*** Begin section ***

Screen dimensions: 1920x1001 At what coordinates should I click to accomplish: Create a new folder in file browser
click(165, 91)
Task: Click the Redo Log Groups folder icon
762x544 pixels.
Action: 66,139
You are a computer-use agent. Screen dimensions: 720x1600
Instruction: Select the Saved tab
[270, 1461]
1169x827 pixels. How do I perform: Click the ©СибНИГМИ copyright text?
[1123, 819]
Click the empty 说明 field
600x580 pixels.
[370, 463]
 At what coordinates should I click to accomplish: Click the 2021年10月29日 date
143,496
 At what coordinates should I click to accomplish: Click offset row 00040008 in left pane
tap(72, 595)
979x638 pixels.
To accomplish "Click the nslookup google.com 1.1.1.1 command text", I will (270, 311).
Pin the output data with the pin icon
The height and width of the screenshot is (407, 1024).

*** End section ***

* [Task description]: Go through the material above line by line and copy it exactly.

* [Solution]:
Screen dimensions: 1920x1001 At what coordinates should I click to accomplish: Create a new folder in file browser
click(165, 91)
Task: Click the Redo Log Groups folder icon
762x544 pixels.
Action: 66,139
You are a computer-use agent. Screen dimensions: 720x1600
Instruction: Select the Saved tab
[270, 1461]
1169x827 pixels. How do I perform: Click the ©СибНИГМИ copyright text?
[1123, 819]
Click the empty 说明 field
600x580 pixels.
[370, 463]
 At what coordinates should I click to accomplish: Click the 2021年10月29日 date
143,496
 At what coordinates should I click to accomplish: Click offset row 00040008 in left pane
tap(72, 595)
979x638 pixels.
To accomplish "Click the nslookup google.com 1.1.1.1 command text", I will (270, 311).
Pin the output data with the pin icon
The height and width of the screenshot is (407, 1024).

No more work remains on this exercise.